Texto-Código [Combinatória, Interactividade, Literatura Electrónica]

[ Introdução ]


A PO.EX constitui “um acto de rebeldia contra o status quo [e] um questionar profundo da razão de ser do acto criador e dos moldes em que ele vinha sendo praticado” (Hatherly, 1985: 15). Nesse sentido, “a acção dos seus divulgadores contribuiu para uma atitude de reavaliação e renovação do texto literário, quer do ponto de vista da produção quer do ponto de vista da análise crítica” (Hatherly 1985: 15).

A PO.EX é, por isso, marginal e marginalizada por razões de “ideologia literária” e de “economia do mercado editorial” (Saraiva, 1980: 6). O experimentalismo promove “o desrespeito das leis clássicas, [propondo] a novidade nas técnicas ou nos motivos, a contaminação dos géneros, (…) a complicação estrutural” (Saraiva, 1980: 6). E, também por isso, o marketing literário não o legitima, pois não o consegue compartimentar nos formatos convencionados pelo mercado.
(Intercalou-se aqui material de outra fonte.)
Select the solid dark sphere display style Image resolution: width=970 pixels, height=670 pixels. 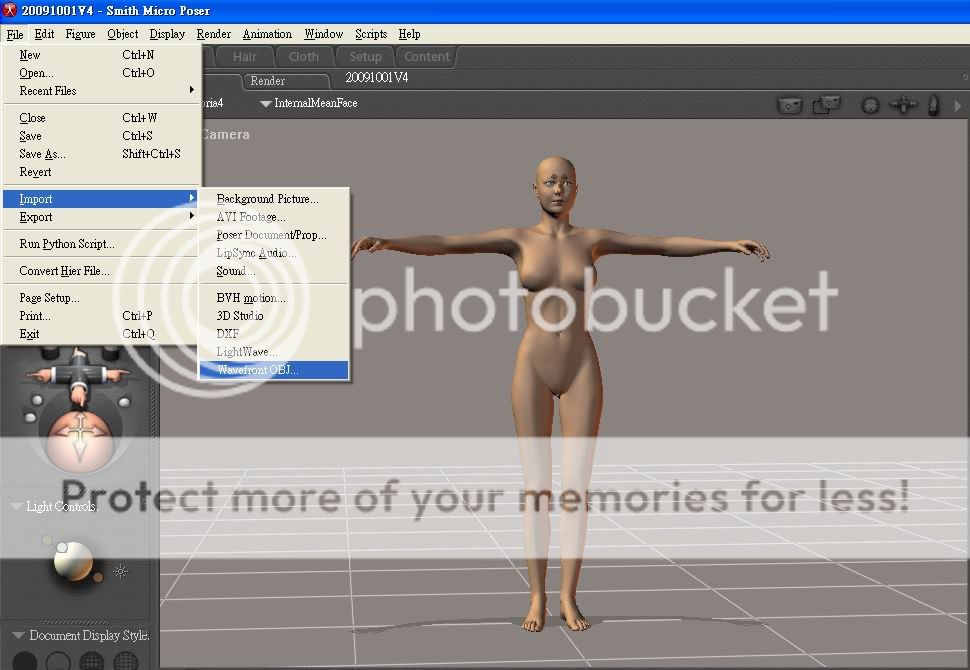25,662
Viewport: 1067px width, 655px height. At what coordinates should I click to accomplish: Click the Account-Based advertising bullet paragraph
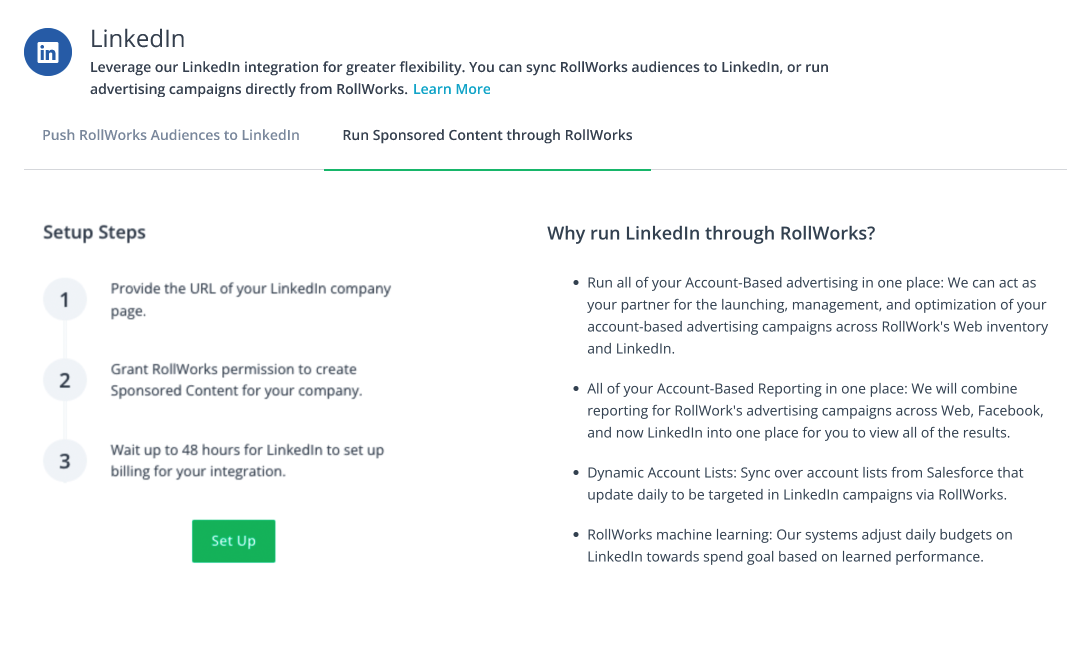coord(817,316)

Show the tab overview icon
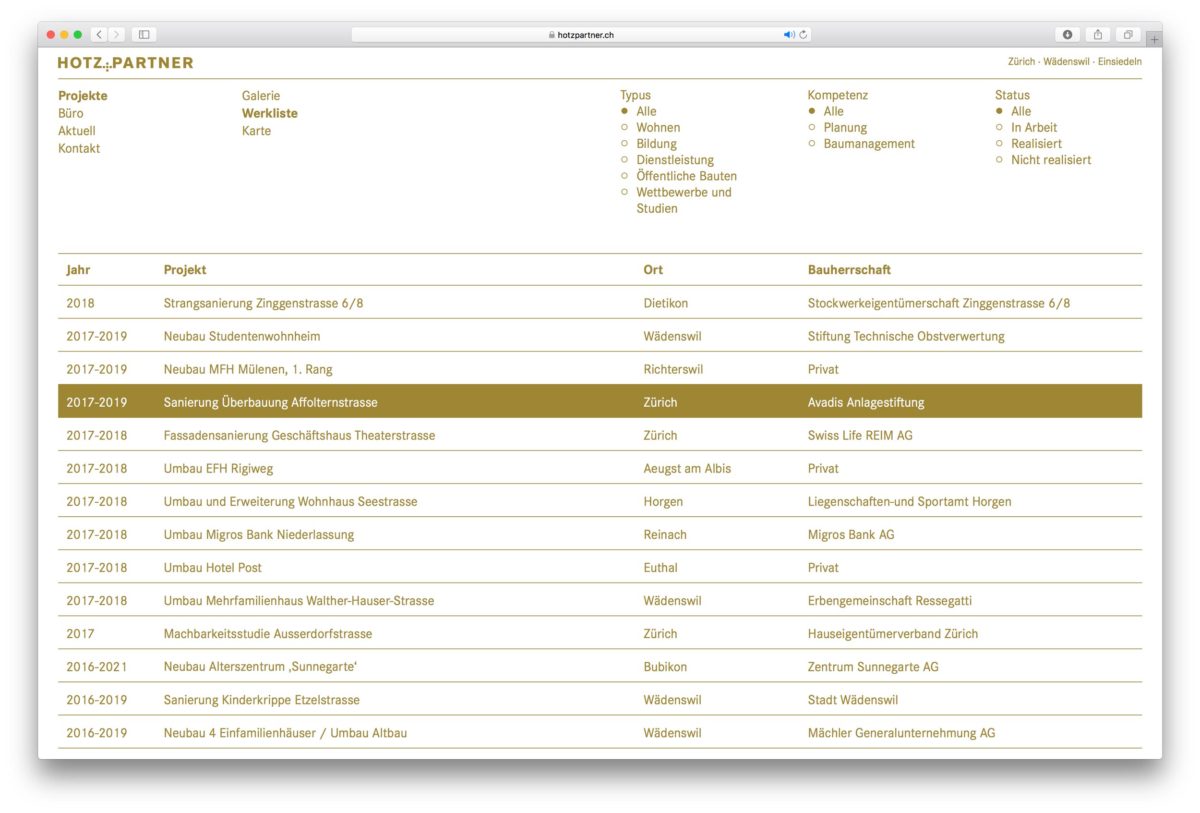pos(1127,35)
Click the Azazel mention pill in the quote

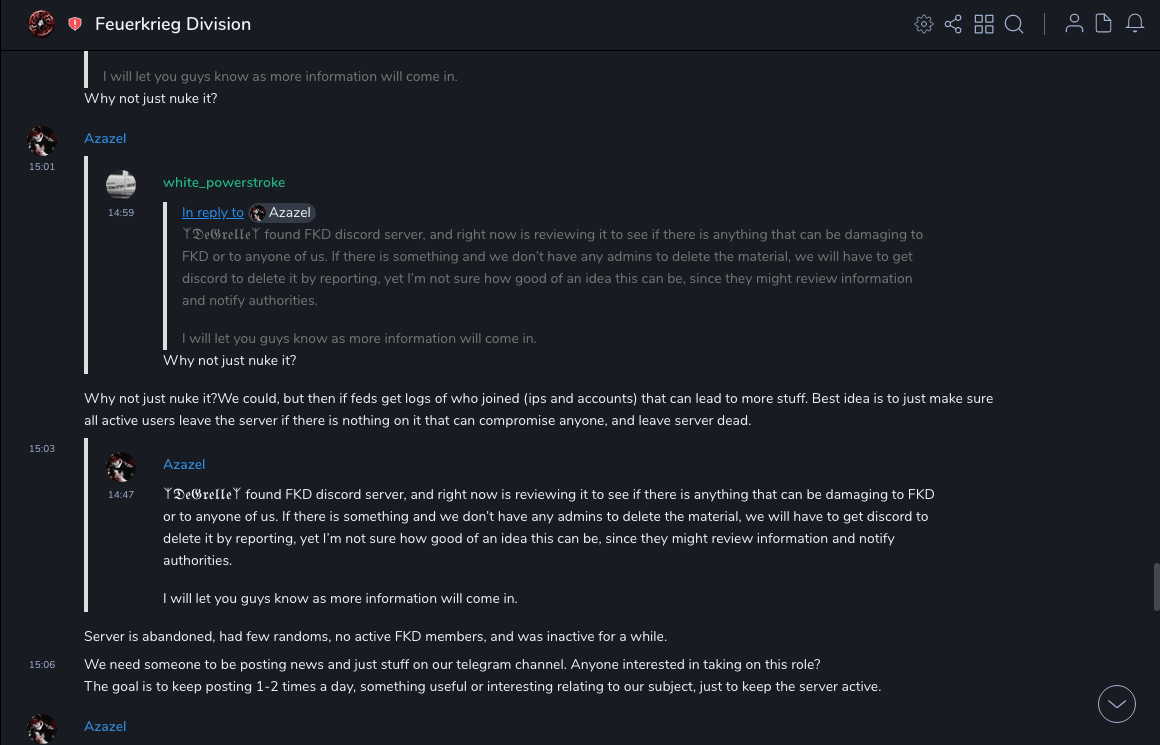282,212
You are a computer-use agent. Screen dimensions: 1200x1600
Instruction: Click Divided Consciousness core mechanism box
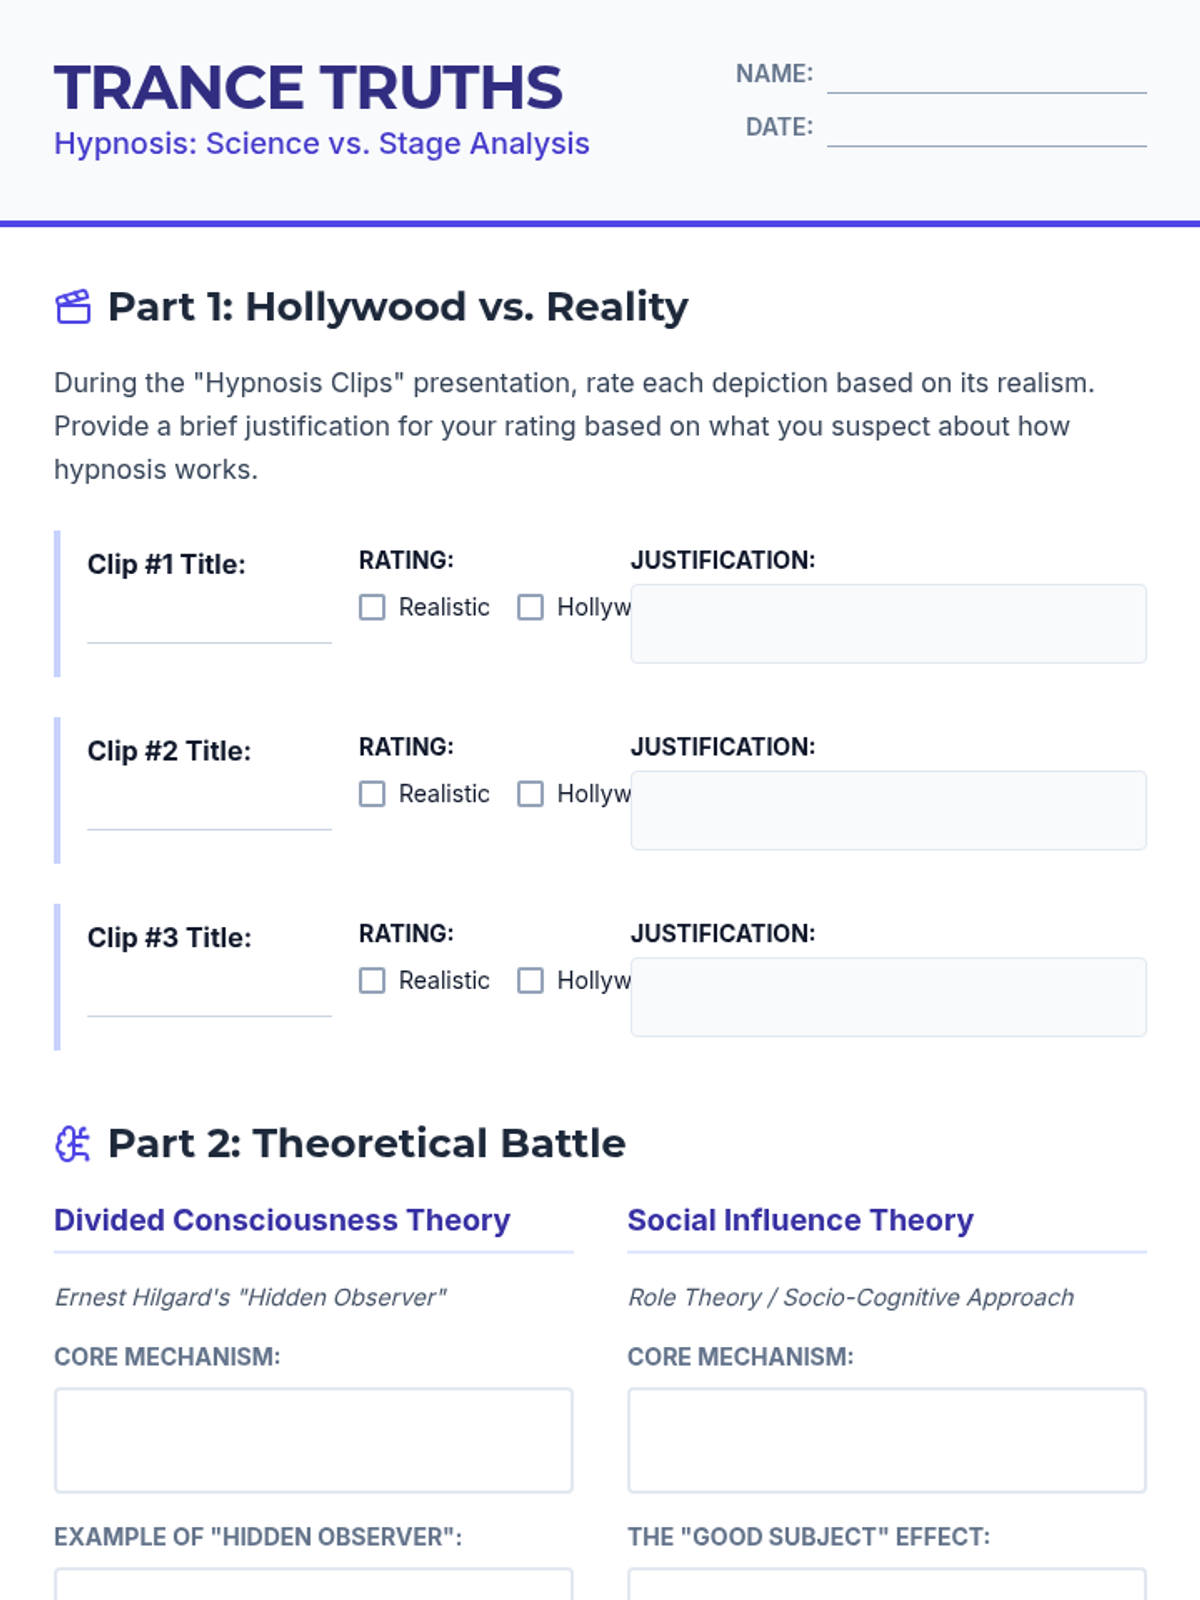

Sendo a poesia experimental caracterizada pelas práticas expressivas que se centram na materialidade significante e nos processos de semiose literária, podemos dizer que a literatura experimental baseada em procedimentos computacionais e informáticos, também designada como literatura electrónica, literatura digital, ou ainda ciberliteratura, envolve, igualmente, um trabalho não-trivial e expressivo que podemos associar à ergodicidade cibertextual.

«Texto Ergódico» é um termo proposto por Espen Aarseth que combina as palavras Ergon (trabalho, obra) e Hodos (percurso, via). Trata-se por isso de configurar uma teoria geral do comportamento textual, ao invés de pensar o cibertexto como uma propriedade exclusiva da informatização. Como explica Aarseth, o cibertexto é uma perspectiva acerca das formas de textualidade. Os textos ergódicos “produzem estruturas verbais, com efeito estético” e são “máquinas de produzir variedade de expressão”.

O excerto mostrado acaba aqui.